In Hebrew the word for God is "Al-lo-hiem," or "Elohim." Some people speculate that the name has a plural ending and therefore it's an indication of polytheism. There must be a lot written on the subject, but it's not that hard to figure out if you know about the origins of monotheism. The word "Al-lo-hiem" comes from pictographic writing. Here is the pictograph:

[Pictograph of Ashur]

It represents and means: "Over the flames." An examination of the wings of the pictograph reveals that the wings are flames, in an ordered series of waves. This is the first depiction of God in the earliest form of writing. This language became stylized and is knows as cuneiform. The Ashurai language of Nineveh became known as "Ashurit." It was written in cuneiform and subsequently in the alphabetic form around the 6th Century B.C. The Jewish scholars correctly call this language "Ashurit." The name of God is Ashur. "Ashur" also means "Over the flames." Ashur or Elohim means "Over the flames." Ashur and Elohim are titles. God only has titles, because there never was anyone to name Him. He's eternal. He created time, space and matter. Otherwise nothing would ever exist.

"Elohim" is singular, "flames" is plural, but it's really God that is "Over the flames," that's what the name means, therefore the name of God in Hebrew is really singular.

Another concept in the Bible that's misunderstood is the "Trinity" or that God is Triune. Some people relate this to the above misconception that I've just explained, that Alohiem is plural, but this is wrong as I've explained. God has three manifestations and the three titles that are used in Christianity, "the Father, the Son and the Holy Spirit," were always represented by the pictograph of Ashur or Elohim. It's just that people never understood this. To this day people don't understand it. The elements of the pictograph depict the Son in human form, in the bosom of the Father, implied by the sun disc surrounding the image of man, the Creator (the Son and the Father as One,) with the wings of the Holy Spirit, which are flames of fire. On the Son's head are the horns of righteousness or priesthood. These are the major elements of the pictograph. They are consistent with monotheism and the origins of the Scripture.

It is said by detractors of Christianity that nowhere in the Bible there is mention of the word "Trinity." That this is an invention of the Roman church, contrived in subsequent centuries of Christianity in Europe. The word for the Trinity has been consistently mistranslated in the Greek, Latin, English and all other languages. The word exists only in the Ancient Aramaic language and it's designated as "T'lah Qnu-meh," or the Trinity. "T'lah" is three. "Qnu-meh" doesn't exist in any other language. The word was transposed into the Greek language, but the Greeks never understood what it meant, because it's not translated as the Trinity in any of their Bibles or their derivatives.

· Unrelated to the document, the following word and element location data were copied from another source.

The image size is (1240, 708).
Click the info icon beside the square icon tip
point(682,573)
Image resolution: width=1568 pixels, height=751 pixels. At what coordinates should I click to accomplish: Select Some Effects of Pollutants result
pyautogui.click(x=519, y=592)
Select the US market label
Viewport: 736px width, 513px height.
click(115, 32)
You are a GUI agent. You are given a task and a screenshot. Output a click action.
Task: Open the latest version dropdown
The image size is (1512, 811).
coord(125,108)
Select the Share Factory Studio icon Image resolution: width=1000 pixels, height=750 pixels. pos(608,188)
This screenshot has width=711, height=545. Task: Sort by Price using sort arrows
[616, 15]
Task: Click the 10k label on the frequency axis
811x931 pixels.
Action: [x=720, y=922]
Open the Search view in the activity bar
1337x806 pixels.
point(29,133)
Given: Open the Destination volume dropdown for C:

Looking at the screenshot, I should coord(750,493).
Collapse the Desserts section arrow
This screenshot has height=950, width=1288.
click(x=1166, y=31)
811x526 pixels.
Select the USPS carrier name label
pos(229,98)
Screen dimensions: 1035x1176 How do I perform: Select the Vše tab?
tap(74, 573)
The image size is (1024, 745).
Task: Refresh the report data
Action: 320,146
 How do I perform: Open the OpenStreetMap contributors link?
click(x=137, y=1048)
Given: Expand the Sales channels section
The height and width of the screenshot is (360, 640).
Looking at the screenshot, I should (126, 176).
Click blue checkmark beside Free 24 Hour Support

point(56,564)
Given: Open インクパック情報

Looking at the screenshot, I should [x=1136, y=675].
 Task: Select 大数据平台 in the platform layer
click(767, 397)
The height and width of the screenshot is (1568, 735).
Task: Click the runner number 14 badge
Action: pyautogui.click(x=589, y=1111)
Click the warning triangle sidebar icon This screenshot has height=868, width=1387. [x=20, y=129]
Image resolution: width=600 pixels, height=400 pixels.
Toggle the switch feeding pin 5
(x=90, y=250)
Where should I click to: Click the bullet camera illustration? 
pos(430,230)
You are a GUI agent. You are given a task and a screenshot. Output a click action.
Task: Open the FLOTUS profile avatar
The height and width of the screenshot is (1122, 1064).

When the modern churches began translating the Bible in the late 16th Century, they had no knowledge of the cuneiform tablets buried in the ruins of Ashur, Nimrud and Nineveh that contained the early sacred origins of Scriptures. Therefore, they assumed that what they were translating could be modified to suit their purposes. They changed some fundamental concepts and names, such as the Trinity and the names of Jesus and God in the Old Testament.